Wednesday, September 28, 2011

Faking it or making it

One of the biggest compliments that I have received as a parent is one from a young colleague and friend of Mark. She has visited us and stayed a couple of times so she has seen the ins and outs of us dealing with parenthood. She says "you guys make it seem so easy". She visited when Zoe was less than three weeks old and she took me aside telling me I looked great and that she was so impressed with how we dealt with things. I broke down in front of her, sobbing (as one does 3 weeks postpartum) and told her that breast feeding was hell and I felt like a bad mother for not being able to nurse my newborn. She hugged me and said if I haven't admitted how hard things really were she would have thought there was something seriously wrong with me. So since then the compliment that keeps me going is her genuine statement that we make it look easy to have a baby.

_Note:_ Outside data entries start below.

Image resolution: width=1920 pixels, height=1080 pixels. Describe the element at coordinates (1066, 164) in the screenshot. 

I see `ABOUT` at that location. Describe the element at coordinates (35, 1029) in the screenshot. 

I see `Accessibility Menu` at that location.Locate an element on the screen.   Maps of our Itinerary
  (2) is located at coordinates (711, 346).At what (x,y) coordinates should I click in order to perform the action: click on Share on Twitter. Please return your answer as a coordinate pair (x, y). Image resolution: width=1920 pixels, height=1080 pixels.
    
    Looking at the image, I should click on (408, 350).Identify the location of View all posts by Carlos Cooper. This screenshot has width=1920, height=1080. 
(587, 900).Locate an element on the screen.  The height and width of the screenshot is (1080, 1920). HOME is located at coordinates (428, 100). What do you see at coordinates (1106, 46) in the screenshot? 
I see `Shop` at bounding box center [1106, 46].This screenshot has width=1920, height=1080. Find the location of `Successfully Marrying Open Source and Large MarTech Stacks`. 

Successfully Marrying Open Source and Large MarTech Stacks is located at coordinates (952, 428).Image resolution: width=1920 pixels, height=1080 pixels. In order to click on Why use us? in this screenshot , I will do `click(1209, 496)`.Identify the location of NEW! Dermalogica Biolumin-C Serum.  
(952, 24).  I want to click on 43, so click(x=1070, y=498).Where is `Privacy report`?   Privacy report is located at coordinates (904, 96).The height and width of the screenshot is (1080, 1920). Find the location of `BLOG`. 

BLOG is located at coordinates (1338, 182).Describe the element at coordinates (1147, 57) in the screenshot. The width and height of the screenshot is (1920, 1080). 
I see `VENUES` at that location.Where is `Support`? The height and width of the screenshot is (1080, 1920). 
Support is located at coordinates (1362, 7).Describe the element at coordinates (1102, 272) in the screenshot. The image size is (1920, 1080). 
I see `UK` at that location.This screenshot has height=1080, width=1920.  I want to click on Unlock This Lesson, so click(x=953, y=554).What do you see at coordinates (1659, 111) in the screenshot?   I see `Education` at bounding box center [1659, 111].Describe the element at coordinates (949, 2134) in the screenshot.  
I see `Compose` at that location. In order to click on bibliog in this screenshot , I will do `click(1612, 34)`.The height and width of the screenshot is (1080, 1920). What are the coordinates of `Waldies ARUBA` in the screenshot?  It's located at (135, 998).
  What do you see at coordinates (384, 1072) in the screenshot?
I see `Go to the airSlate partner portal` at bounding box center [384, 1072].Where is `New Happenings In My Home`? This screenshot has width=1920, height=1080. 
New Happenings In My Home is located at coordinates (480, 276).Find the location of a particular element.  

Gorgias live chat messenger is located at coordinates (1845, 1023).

This compliment was the one I was thinking about as I stood with Zoe in Cafe Nero, having placed her sitting on a high stool, dangling her little legs in the air (obviously holding on to her), while feeding her yogurt and drinking a cappuccino myself. The mother and daughter behind me peeked, especially the daughter, seemingly around 14, kept turning her head towards Zoe in that sweet 'I love babies' way that only girls who want an extra little sibling can do. And right that moment having a calm, cute, babbling 16 month old who gulped down yogurt from a bar stool in one of London's SoHo cafe's definitely was the easiest and most wonderful thing in the whole world. What the 14 year old and our friend couldn't see and didn't know was that 10 minutes prior Zoe had screamed hysterically in her stroller trying to fight her way out because she had rejected her lunch and was now really hungry but I had fed her my last cracker. All while I frantically looked for a place for a snack that was not a pub and not a restaurant.
And what they would never know was that 10 minutes later, I would have to run over to BabyGap to get a new pair of pants for Zoe because she, for the second time that day, had managed to pee through her diaper, soaking first her original pants, then the spare pants I always carried with me. What they wouldn't witness was my struggle to get said pants on Zoe in the world's tiniest bathroom after carrying her down a spiral staircase, leaving the stroller upstairs praying it would still be there when we returned. Yes, it does look easy, especially when you see only fragments of everyday life. But I still dwell in the compliment that we make things seem easy, even if they aren't always.